“Could you be more specific?” Teachers love to ask this question, and for good reason. It encourages students to clarify their thinking with specific answers rather than generalities.
Students should ask this same question while they write. Without concrete details, writing falls flat. Vague ideas cause dull reading and misunderstanding. Specific details build interest and understanding.
Featured Activity: Revising for Specificity
Students will write clearer and livelier pieces when they replace general details with specific alternatives. This activity teaches two ways of doing so.
Consider this support as you implement the lesson.
By completing this activity, students will . . .
- Strengthen their writing through revising.
- Use precise nouns to explain a topic.
- Develop an idea with relevant facts, explanations, definitions, examples, quotations, or other information.
- Respond to a peer's writing.
- Present your class with a few sample sentences with nonspecific language. Ask students to point out the general words or ideas. Then, work as a class to find specific alternatives.
- Lead a discussion about when a general word or idea can work in writing.
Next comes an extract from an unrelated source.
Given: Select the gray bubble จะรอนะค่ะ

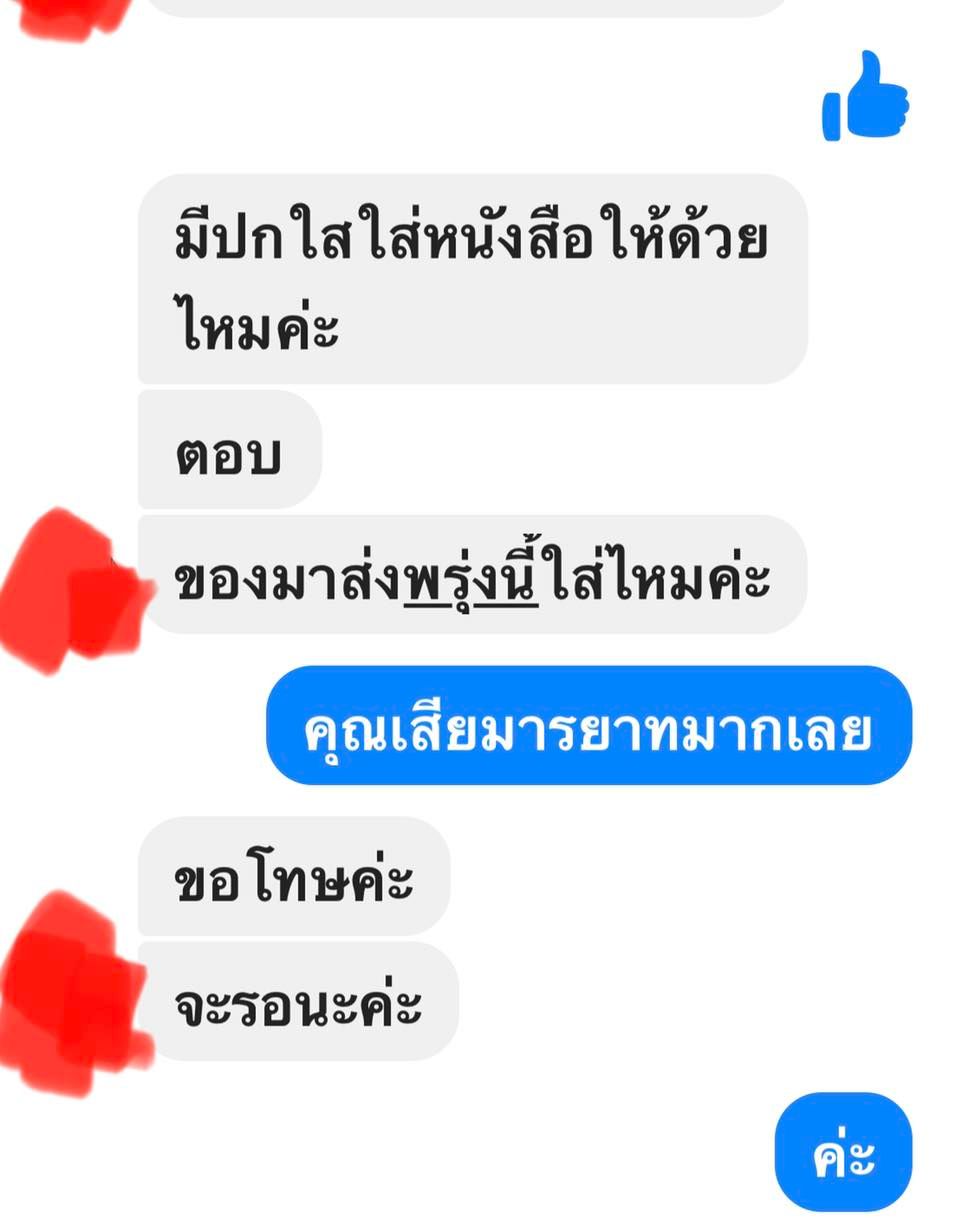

For example, a writer might make a general claim and then support it with specific details.
- Show another piece of writing. Ask students why the writer may have used a specific noun in one place but not another. These discussions will help students become more intentional about the choices they make when writing and revising.
- Extend your general/specific discussion with activities on using sensory details and choosing vivid verbs. These activities are especially helpful during narrative writing units.
- Assign "Enrichment: Get Peer Support" from the end of the download activity. The best way for students to understand their readers’ views of their writing is through peer revision.